Ибо годы прошли и столетья
И за горе, за муку, за стыд -
Поздно, поздно! - никто не ответит
И душа никому не простит.
Последняя строфа неожиданно слабая, то есть, некоторый взрыв романса.
Еще раз повторяю, что стихотворение становится программным и, прежде всего, для самого автора – обескровить себя, искалечить. Эмиграция женилась друг на друге, а Набоков специально берёт такую, без рода без племени, еврейку, и это можно сказать, что была такая установка – променять на любое наречье всё, что есть у меня, – мой язык.
В стихотворении присутствует, с одной стороны эмигрантский взвыв, а с другой стороны – тот же комплекс, как у Фриды (Булгакова), которая сжигает платок; это всё-таки отказ от памяти.

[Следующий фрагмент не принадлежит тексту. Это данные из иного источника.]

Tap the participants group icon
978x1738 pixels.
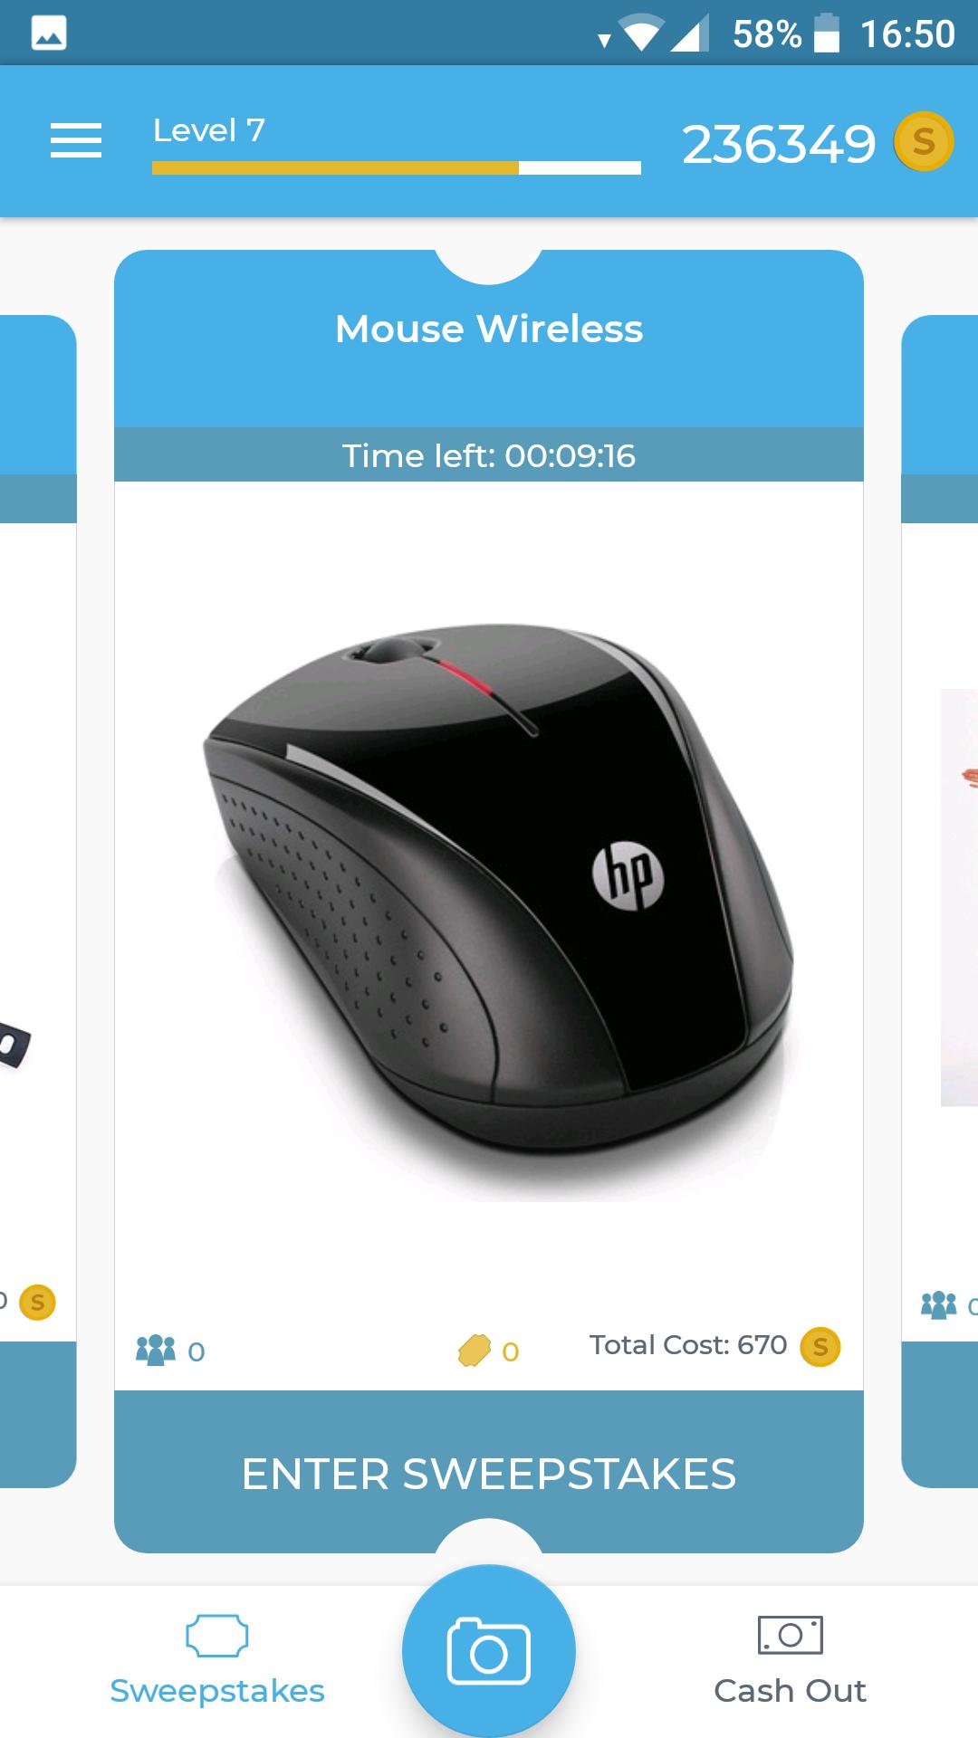point(155,1350)
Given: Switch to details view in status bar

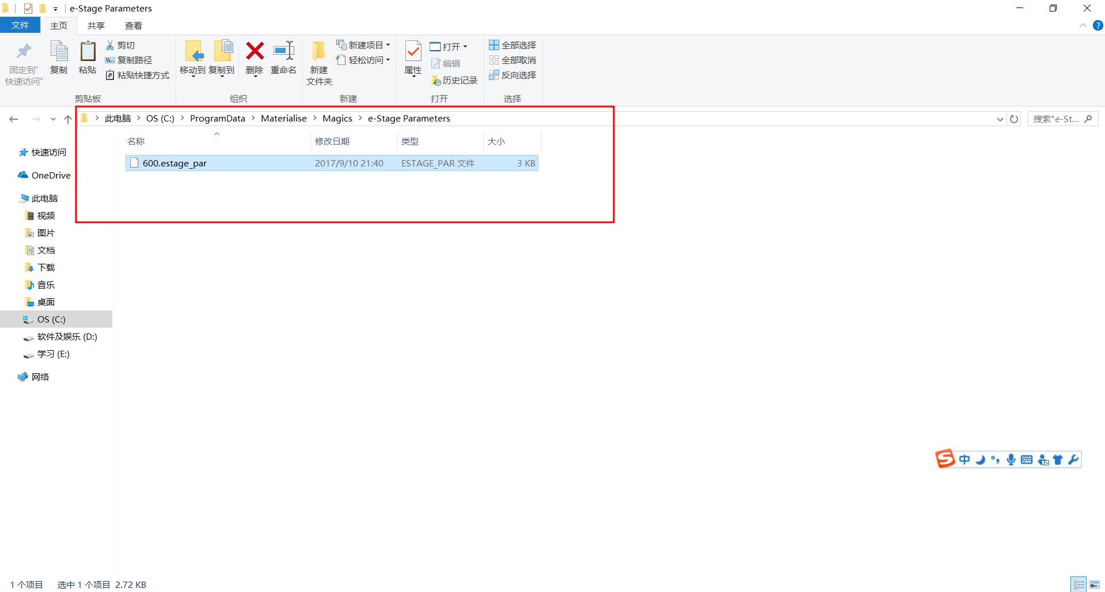Looking at the screenshot, I should pyautogui.click(x=1079, y=585).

У Шмелёва – это память, подёрнутая розовой вуалью; а это – отказ от памяти и даже отказ от языка. Второе и, тем более, третье поколение эмиграции русскому языку разучилось. Дочь Зайцевой Веры Борисовны по-русски говорит, а ее сын и внук уже ничего не кумекают.
Видно, что стихотворение – открыто безрелигиозно: это у Набокова часто (хотя есть одно стихотворение просто о попадании в ад - “Лилит”), но молитвы и, вообще, хоть какого-то религиозного менталитета искать у него невозможно, как и у Бунина, впрочем. То есть, Набоков совершенно развенчивает эту легенду, что вся русская эмиграция была религиозной, скорее наоборот – эмигрировали двести тысяч безбожников.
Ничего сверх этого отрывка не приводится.